Later Life
At the end of the war, Cairncross joined the Treasury, claiming that he ceased working for the MGB (later KGB), at this time. KGB reports published since contradict this.
After his first confession, Cairncross lost his civil service job and was penniless and unemployed. He moved to the United States as a lecturer at Northwestern University and Case Western Reserve University. He became an expert on French authors and translated the works of many 17th century French poets and dramatists such as Jean Racine, Jean de La Fontaine and Pierre Corneille as well as writing three of his own books: Moliere bourgeois et libertin; New Light on Moliere; and After Polygamy was made a sin.
Arthur S. Martin, MI5's most outstanding investigative officer, ended this career. After Philby's flight to Moscow, Martin reopened the files to hunt for the Fourth and Fifth Men. To Martin's surprise, Cairncross made a full confession. Martin also received a denunciation which led to Blunt's confession.

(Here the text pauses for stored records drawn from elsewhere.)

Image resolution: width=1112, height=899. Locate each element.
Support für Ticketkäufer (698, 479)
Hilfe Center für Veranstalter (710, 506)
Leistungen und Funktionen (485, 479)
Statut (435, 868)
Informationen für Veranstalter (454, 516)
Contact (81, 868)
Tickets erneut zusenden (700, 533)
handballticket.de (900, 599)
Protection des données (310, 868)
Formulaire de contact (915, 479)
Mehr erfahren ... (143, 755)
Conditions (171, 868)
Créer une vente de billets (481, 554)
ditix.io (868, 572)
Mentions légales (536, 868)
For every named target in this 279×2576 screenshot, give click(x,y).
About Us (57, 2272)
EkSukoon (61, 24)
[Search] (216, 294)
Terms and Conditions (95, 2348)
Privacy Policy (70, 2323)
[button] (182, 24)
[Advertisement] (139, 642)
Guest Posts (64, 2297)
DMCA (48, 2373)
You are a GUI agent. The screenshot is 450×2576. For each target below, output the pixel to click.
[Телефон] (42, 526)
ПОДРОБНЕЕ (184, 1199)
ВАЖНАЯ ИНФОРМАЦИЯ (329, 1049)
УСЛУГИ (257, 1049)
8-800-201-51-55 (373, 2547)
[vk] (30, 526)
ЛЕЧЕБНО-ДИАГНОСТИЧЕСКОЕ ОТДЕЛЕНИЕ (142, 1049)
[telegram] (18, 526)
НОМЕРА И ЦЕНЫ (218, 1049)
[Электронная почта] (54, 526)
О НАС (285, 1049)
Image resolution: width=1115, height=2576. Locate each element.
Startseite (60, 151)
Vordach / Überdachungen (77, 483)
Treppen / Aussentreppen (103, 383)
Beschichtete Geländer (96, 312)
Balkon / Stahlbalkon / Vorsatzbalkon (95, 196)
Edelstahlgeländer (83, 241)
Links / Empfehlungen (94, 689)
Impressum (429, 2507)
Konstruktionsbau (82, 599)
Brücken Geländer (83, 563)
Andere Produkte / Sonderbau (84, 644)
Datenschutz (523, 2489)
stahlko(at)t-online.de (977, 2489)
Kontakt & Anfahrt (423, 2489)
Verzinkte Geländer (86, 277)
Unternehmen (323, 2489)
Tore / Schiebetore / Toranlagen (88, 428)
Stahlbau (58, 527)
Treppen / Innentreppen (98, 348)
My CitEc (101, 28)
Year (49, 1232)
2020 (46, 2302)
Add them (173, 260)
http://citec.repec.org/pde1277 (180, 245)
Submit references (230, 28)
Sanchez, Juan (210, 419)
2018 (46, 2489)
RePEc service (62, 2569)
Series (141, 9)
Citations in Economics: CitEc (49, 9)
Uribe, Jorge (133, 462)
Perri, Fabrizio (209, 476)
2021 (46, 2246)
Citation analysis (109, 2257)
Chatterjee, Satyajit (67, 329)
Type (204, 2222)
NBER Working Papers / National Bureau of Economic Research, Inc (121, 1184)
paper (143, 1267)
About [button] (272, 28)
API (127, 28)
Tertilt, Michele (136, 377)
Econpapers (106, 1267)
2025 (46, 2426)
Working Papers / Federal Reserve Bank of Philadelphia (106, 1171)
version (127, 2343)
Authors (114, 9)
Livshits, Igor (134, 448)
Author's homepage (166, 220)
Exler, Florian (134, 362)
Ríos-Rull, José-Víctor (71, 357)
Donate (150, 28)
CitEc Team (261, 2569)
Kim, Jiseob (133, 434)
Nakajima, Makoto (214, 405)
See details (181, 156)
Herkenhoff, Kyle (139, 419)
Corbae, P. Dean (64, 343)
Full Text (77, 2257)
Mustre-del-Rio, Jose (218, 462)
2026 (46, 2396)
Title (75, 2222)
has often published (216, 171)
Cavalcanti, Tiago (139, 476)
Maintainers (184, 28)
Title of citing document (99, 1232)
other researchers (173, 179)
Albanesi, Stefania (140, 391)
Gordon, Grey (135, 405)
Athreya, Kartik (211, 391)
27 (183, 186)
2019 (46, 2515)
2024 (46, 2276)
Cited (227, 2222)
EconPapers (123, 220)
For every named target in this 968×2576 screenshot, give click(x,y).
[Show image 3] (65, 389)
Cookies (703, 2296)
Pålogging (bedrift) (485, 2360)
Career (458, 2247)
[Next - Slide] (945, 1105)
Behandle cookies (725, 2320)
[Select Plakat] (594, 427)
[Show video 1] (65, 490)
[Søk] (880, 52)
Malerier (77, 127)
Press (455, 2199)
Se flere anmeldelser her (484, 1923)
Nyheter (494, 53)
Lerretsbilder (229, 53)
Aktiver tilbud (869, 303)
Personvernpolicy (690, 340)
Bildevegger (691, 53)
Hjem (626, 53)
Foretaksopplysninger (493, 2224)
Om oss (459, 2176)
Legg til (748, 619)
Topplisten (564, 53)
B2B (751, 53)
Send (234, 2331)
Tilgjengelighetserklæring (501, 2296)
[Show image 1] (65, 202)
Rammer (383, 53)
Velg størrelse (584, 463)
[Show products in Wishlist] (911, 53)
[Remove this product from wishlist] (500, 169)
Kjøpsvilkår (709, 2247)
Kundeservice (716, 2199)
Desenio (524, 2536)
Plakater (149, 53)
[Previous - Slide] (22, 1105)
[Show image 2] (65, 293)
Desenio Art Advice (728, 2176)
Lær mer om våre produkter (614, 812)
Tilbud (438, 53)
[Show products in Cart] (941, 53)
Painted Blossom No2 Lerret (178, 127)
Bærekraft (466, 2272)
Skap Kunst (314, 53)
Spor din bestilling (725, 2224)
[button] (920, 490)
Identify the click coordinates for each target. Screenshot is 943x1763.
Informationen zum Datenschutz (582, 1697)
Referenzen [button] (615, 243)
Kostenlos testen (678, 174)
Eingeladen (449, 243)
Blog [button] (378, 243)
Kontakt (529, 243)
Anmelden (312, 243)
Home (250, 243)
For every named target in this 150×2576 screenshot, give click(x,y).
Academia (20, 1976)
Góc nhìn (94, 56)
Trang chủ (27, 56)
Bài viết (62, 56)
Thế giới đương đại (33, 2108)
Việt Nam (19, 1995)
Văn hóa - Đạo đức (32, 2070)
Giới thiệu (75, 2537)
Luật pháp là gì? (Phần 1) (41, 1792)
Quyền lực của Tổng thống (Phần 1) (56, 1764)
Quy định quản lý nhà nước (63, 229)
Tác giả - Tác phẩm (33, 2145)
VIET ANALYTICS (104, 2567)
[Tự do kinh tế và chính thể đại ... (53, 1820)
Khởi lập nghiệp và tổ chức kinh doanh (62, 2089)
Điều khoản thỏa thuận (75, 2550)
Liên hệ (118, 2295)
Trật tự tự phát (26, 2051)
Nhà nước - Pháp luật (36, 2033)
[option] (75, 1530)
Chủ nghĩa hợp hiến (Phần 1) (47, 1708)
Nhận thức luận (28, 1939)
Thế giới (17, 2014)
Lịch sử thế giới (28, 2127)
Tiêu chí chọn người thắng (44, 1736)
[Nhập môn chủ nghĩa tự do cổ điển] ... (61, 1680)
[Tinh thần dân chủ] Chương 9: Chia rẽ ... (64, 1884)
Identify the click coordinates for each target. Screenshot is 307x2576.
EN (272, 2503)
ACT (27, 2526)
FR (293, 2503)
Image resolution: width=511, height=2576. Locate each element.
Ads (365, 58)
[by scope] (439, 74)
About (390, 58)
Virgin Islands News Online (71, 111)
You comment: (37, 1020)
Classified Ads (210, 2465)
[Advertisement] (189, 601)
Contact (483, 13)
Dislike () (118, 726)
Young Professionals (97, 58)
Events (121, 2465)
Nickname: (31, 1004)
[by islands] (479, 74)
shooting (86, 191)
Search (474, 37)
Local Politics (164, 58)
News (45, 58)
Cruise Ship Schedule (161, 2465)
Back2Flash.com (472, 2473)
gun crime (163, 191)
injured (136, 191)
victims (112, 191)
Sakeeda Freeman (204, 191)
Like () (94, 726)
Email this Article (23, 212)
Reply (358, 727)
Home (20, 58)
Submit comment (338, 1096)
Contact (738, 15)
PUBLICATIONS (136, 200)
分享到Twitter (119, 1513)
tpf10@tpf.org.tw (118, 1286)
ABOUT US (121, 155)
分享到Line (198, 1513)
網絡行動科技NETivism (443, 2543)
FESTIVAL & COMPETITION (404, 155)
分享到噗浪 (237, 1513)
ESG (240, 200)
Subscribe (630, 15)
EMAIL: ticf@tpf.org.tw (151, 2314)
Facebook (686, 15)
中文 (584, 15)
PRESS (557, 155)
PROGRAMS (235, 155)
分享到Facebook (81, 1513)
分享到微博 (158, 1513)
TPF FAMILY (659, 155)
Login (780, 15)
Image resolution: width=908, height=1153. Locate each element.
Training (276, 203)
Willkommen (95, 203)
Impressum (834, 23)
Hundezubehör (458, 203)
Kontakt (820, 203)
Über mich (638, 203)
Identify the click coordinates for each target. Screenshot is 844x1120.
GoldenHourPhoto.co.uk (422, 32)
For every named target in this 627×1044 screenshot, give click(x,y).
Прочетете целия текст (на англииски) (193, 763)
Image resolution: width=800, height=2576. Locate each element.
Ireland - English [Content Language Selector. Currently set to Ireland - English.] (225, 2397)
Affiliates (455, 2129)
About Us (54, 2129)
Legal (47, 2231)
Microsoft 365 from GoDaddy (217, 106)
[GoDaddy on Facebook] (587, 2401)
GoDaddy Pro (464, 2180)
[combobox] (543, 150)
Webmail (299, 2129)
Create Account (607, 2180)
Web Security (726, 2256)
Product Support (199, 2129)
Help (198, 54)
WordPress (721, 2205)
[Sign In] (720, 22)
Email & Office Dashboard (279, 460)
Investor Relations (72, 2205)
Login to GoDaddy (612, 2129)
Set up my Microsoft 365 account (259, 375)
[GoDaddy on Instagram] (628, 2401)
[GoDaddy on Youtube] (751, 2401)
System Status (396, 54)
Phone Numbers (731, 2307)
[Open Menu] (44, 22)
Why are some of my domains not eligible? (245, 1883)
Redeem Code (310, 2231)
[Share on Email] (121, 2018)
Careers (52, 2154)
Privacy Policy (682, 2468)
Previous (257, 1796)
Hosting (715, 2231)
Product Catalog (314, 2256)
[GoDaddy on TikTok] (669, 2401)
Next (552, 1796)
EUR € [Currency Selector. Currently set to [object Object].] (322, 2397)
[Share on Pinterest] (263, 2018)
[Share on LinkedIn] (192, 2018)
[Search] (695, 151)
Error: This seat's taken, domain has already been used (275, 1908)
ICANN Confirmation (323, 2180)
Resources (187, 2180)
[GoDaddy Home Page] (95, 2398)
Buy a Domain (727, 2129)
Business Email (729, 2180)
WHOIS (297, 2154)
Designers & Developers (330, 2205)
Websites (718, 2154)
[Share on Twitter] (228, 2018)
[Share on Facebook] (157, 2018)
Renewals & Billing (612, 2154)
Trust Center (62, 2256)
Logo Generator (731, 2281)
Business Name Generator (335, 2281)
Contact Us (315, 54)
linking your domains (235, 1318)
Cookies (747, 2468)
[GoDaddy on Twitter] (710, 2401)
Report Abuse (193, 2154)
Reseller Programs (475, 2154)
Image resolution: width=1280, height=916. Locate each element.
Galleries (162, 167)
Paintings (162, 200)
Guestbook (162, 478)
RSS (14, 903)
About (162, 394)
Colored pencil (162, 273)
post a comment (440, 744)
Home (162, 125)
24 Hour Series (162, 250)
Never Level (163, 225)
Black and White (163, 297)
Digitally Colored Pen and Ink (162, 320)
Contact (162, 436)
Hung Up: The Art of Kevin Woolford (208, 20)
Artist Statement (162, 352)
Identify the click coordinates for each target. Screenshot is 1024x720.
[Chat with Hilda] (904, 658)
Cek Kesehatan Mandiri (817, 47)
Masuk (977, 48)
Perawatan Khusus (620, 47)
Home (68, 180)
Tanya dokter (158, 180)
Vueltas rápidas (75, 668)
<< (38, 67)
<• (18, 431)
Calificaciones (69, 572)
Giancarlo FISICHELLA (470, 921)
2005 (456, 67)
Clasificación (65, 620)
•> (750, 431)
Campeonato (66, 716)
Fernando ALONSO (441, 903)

Cairncross moved to Rome, where he worked for the United Nations Food and Agriculture Organization as a translator, also taking on work for the Research Office of Banca Nazionale del Lavoro, Banca d'Italia and IMI. In the BNL, a young economist engaged with international scenarios analysis (the Iraq-Iran War, petroleum's strategic routes in the Middle East and Far East) reported a strong and unusual interest by Cairncross about the Bank's role in that area. It was in Rome that his secret finally reached the public. In December 1979, Barrie Penrose, a journalist, concluded that Cairncross was the Fifth Man and confronted him. Cairncross's third confession was front-page news. His status was confirmed 10 years later by Oleg Gordievsky, the KGB defector. He retired to the south of France until 1995 when he returned to Britain and married American opera singer Gayle Brinkerhoff. Later that year he died after suffering a stroke, at the age of 82.